Рашид ГАРИПОВ: 100 лет одиночного плавания
Помню, ранней весной 1988 года я приехал в Алма-Ату поступать в Высшую партийную школу - был такой факт в моей биографии.
Надо же такому случиться, что именно в этот момент у меня обострился хронический фронтит и я попал в пятую горбольницу. Мне сделали проколы и стали готовить к операции, но я, как честный коммунист, отпросился на собеседование в ВПШ, ради чего, собственно, и прибыл.
Сижу с окровавленными тампонами в носу и шумом в голове от обезболивающего напротив экзаменаторов и силюсь понять, о чем они меня спрашивают: “Назовите главное политическое событие XX века”. Опешив от необычной простоты вопроса, пытаюсь найти в нем подвох, но доброжелательные собеседники, видя мое замешательство, подсказывают: “Ну это же элементарно - Октябрьская революция. Именно она разделила мир на два непримиримых лагеря”.
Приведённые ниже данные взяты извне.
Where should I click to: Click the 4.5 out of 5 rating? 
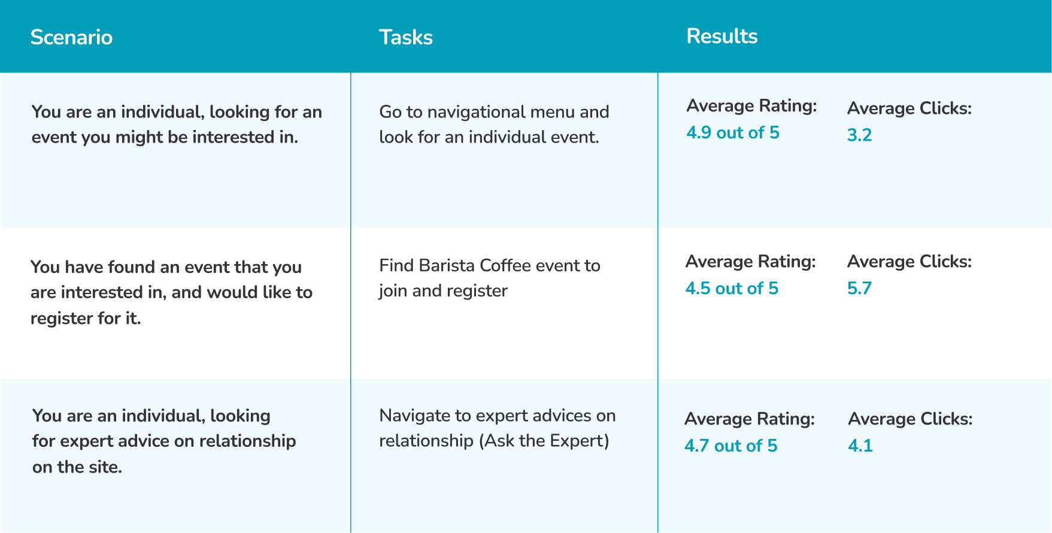click(x=732, y=288)
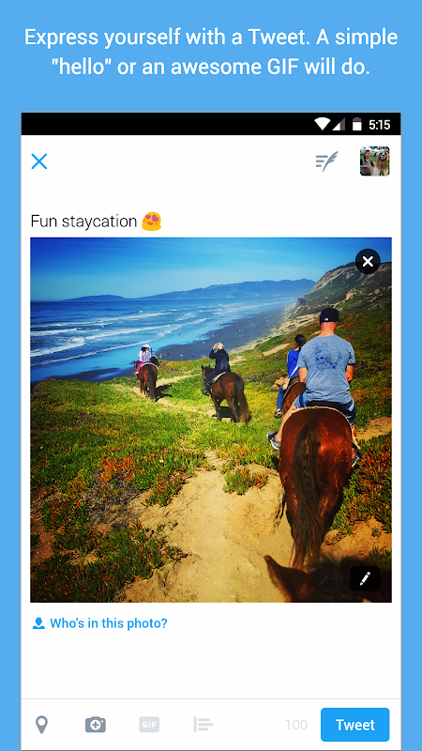This screenshot has height=751, width=422.
Task: Select the GIF icon in the bottom toolbar
Action: [x=149, y=725]
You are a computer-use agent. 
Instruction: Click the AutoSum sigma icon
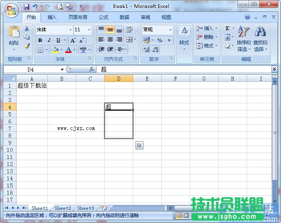pos(228,28)
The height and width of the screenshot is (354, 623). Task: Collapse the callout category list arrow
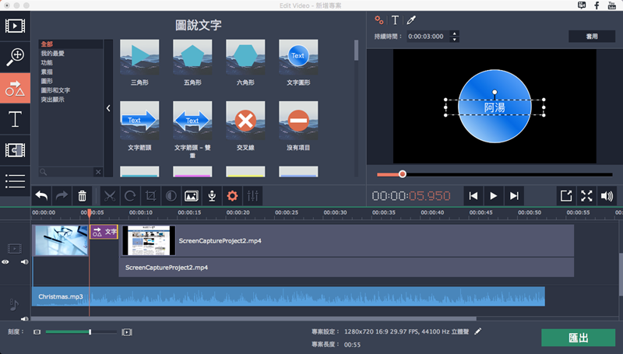click(x=108, y=108)
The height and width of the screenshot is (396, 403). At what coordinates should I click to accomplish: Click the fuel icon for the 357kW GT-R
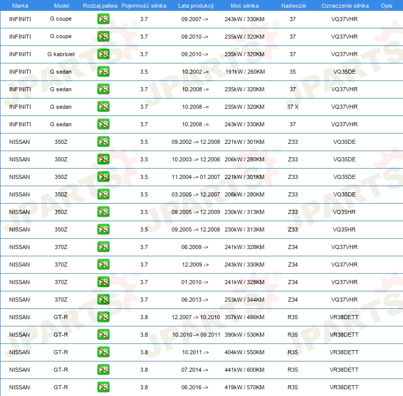103,317

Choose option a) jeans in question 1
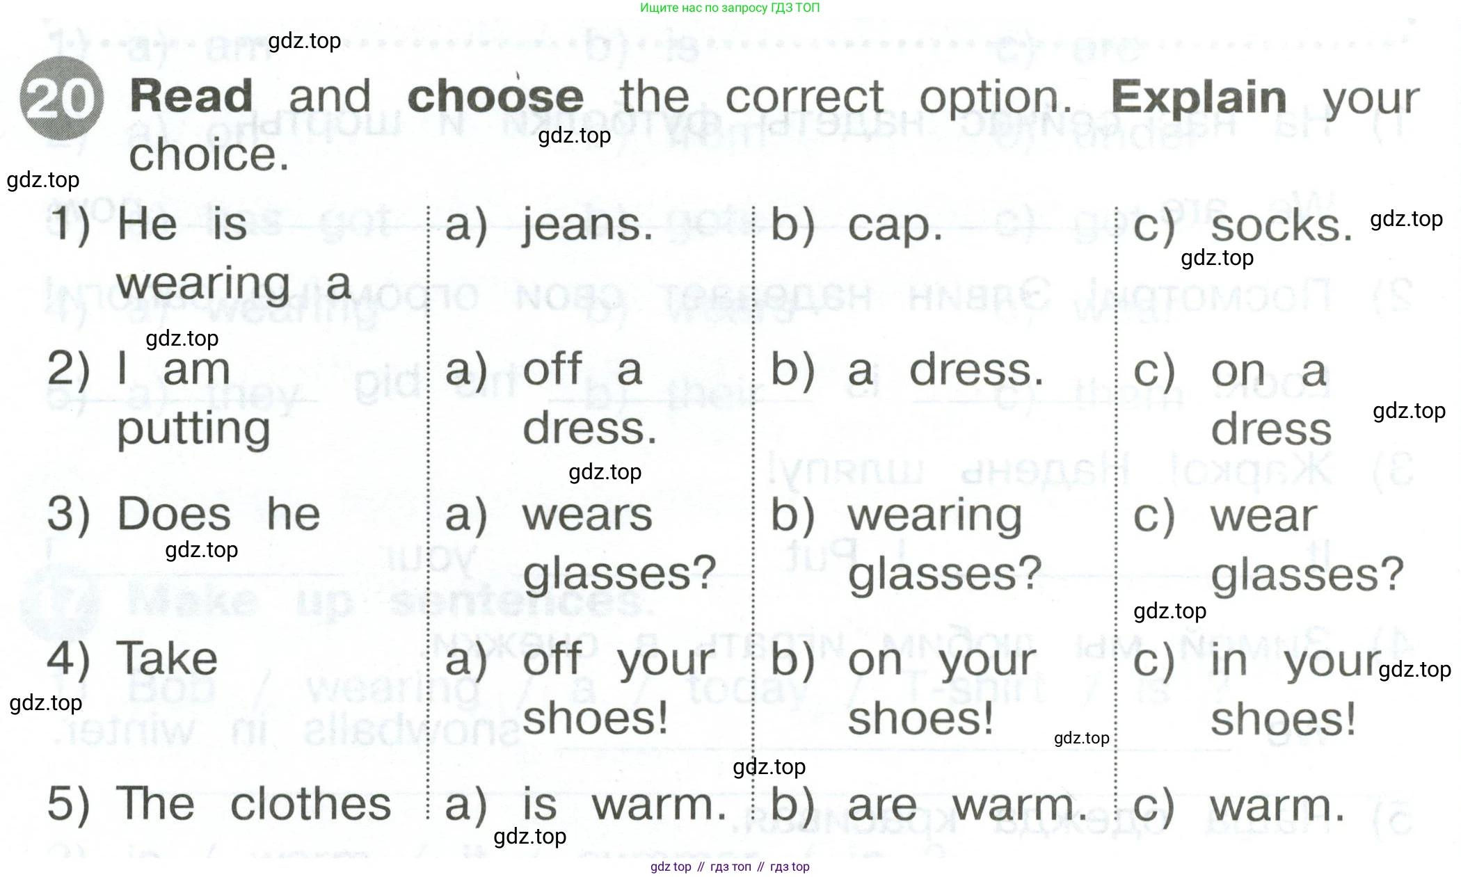(x=550, y=225)
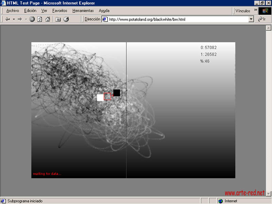Open the History toolbar icon
Image resolution: width=272 pixels, height=204 pixels.
point(66,19)
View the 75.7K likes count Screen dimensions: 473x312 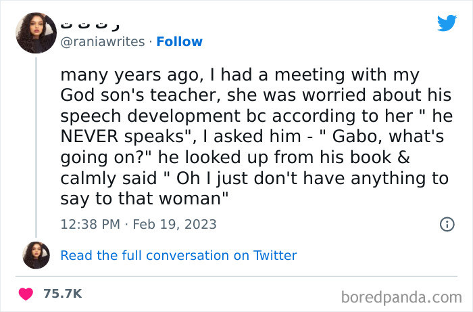click(x=62, y=293)
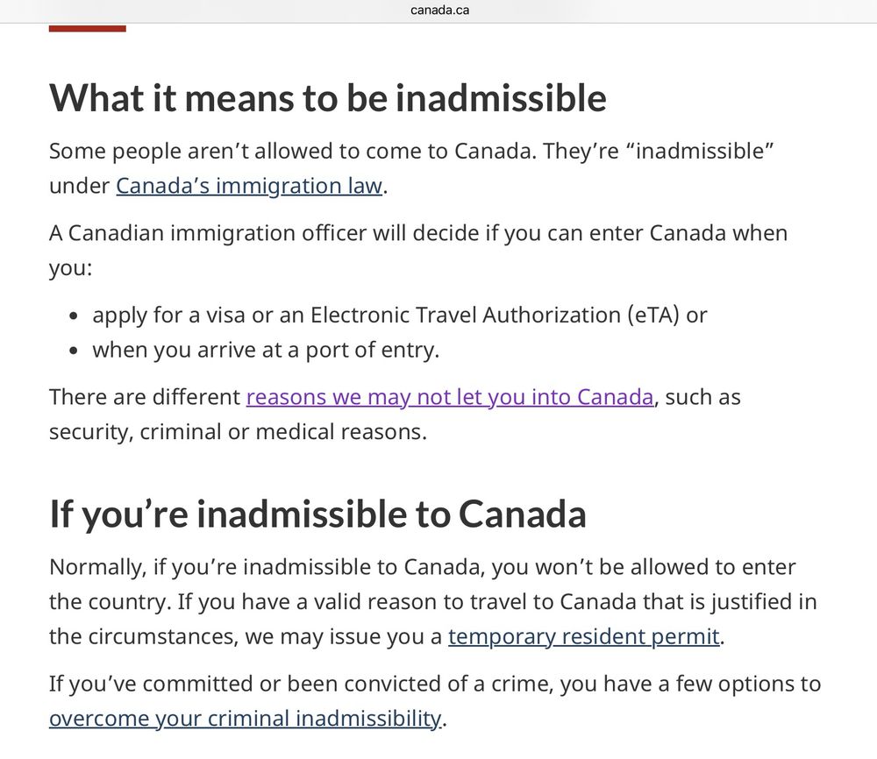Click the A Canadian immigration officer paragraph
This screenshot has height=759, width=877.
[x=418, y=251]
Я облегченно соглашаюсь с ними, и на этом мои мучения прекращаются. А милосердные экзаменаторы записывают в анналы свой окончательный диагноз: “Учиться может”.
Я отправляюсь в больницу, где меня ожидает мир, разделенный на две части: до и после операции. А осенью я, уже практически здоровый, возвращаюсь в Алма-Ату на учебу.
Это был разгар перестройки. Осмелевшие профессора ВПШ могли делиться своими откровенными мыслями, которые до этого боялись произнести даже на собственной кухне. Слушатели спорили с преподавателями, доказывая, что никакого экономического закона социализма не существует, а заведующий кафедрой политэкономии в такие моменты старался выйти покурить, чтобы не слышать крамольных высказываний вольнодумцев.
Между тем о том, что мир разделен на два лагеря-антагониста, нам постоянно напоминало присутствие в партшколе слушателей из братской Кампучии, мечтающей построить у себя социализм. Пусть не такой развитой, как в СССР, но все же...
Уцелевшие после кровавых репрессий полпотовцев, они являли собой странный симбиоз коммунистической идеологии и рыночного мышления. Помню, молодой кхмер, с которым я жил в одной комнате общежития на втором курсе, в каждую поездку домой набивал полный чемодан лекарствами, которые в Союзе стоили очень дешево. Его родители в Кампучии держали аптечную лавку, и такая контрабанда приносила им заметную прибыль.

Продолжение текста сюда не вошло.